DAYS 1-5 (MARCH 3-7)
A frontal boundary will be the conveyor belt for low pressure areas passing by our region in the next 5 days. The details of each day will be determined by the position of the front and movement of each low. Today, we start bright and very cold but clouds are already advancing into southwestern portions of the WHW forecast area and will overtake the sky across the remainder of the region through the morning. This afternoon and evening, a wave of low pressure passing by to our south will bring a swath of precipitation which starts as snow and transitions to rain from south to north, but with an interim period of sleet for some areas and where it remains cold enough over the interior, some freezing rain is likely. Minor snowfall accumulation and icing (where it occurs) will be enough for some hazardous travel, especially away from the coast, from late afternoon into late evening. After that low pressure wave goes by, it will drag the front, which tried to come through as a warm front, back to the south as a cold front, enough to allow a bubble of high pressure to be close enough for fair weather, but limited sun, during Wednesday. The front will begin to push back our way as a warm front again during Thursday with more cloudiness, though rain should remain mostly south of the region until the end of day or Thursday night. The next low pressure area will take a track similar to tonight’s as the frontal boundary is forced back to the south by eastern Canadian high pressure, bringing rain but some wintry mix potential for interior and northern areas into Friday before precipitation tapers off. The next low pressure area is set to track well to our north by later Saturday and should do its part to pull the boundary northward once again. That day should still feature a fair amount of clouds, but will turn out milder, but not without a rain shower chance.

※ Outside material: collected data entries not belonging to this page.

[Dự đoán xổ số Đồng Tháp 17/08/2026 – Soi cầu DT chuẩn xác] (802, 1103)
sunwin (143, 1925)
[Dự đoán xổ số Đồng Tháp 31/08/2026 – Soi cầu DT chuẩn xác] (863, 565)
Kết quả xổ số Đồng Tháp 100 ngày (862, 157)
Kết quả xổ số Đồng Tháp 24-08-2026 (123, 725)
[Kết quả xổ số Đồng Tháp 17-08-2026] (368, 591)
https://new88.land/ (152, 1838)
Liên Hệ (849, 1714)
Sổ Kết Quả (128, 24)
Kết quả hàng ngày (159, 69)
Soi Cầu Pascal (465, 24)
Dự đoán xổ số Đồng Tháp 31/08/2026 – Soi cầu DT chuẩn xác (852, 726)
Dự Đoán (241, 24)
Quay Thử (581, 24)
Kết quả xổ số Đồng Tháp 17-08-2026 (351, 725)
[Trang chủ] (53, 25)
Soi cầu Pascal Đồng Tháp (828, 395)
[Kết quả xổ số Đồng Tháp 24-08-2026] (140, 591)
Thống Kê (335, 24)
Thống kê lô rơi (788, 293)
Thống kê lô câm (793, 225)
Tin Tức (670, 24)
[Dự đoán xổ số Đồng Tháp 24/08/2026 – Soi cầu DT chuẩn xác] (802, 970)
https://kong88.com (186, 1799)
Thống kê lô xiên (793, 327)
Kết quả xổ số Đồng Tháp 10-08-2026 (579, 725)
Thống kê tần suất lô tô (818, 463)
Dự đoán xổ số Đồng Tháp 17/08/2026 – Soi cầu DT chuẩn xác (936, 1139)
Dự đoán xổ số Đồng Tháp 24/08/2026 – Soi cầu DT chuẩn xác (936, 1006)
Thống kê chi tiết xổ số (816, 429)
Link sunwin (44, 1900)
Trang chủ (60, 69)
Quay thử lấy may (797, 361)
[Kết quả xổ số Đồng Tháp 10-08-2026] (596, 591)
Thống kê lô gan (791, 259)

TODAY: Clouding over. Snow/sleet southwest to northeast afternoon then transitions to sleet/rain southern areas late-day. Highs 32-39. Wind calm becoming E up to 10 MPH.
TONIGHT: Cloudy. Snow/sleet to rain/freezing rain (inland) evening, ending overnight. Patchy fog forms. Temperatures steady 32-39 early then rise slightly. Wind variable up to 10 MPH early, becoming W late.
WEDNESDAY: Clouds break for sun. Fog patches early morning. Highs 42-49. Wind W up to 10 MPH becoming variable then SE by late-day.
WEDNESDAY NIGHT: Partly to mostly cloudy. Patchy fog. Lows 32-39. Wind SE up to 10 MPH.
THURSDAY: Mostly cloudy. Rain arrives by late-day especially south of I-90. Highs 42-49, coolest coast. Wind SE up to 10 MPH.
THURSDAY NIGHT: Cloudy. Rain likely but pockets of sleet and freezing rain possible southern NH and northern MA overnight. Lows 32-39. Wind shifting to NE up to 10 MPH from north to south.
FRIDAY: Cloudy. Rain/ice/sleet morning-midday (freezing/frozen precipitation most likely inland and north). Areas of fog. Highs 35-42. Wind NE to N up to 10 MPH.
FRIDAY NIGHT: Mostly cloudy. Foggy areas. Temperatures steady 35-42. Wind calm.
SATURDAY: Mostly cloudy. Chance of a rain shower. Highs 42-47 South Coast, 48-53 elsewhere, occurring later in the day. Wind calm, becoming SW 5-15 MPH.
DAYS 6-10 (MARCH 8-12)
The switch from Standard Time to Daylight Saving Time takes place on March 8 (2:00 a.m. EST becomes 3:00 a.m. EDT). Low pressure passes north of our region allow it to remain mild to start the period but two cold fronts come through with a downward temperature trend and maybe a couple passing rain showers into early next week, and after a brief cooler interlude the next storm system tracks well to the north with signs of a stronger southwesterly air flow and more pronounced warm-up for a couple days middle of next week. Frontal boundary from west end of period may bring a rain chance but not sure of timing on that this far in advance.
DAYS 11-15 (MARCH 13-17)
Colder trend with additional unsettled weather chances that can include wintry precipitation at mid month. Too soon for any details.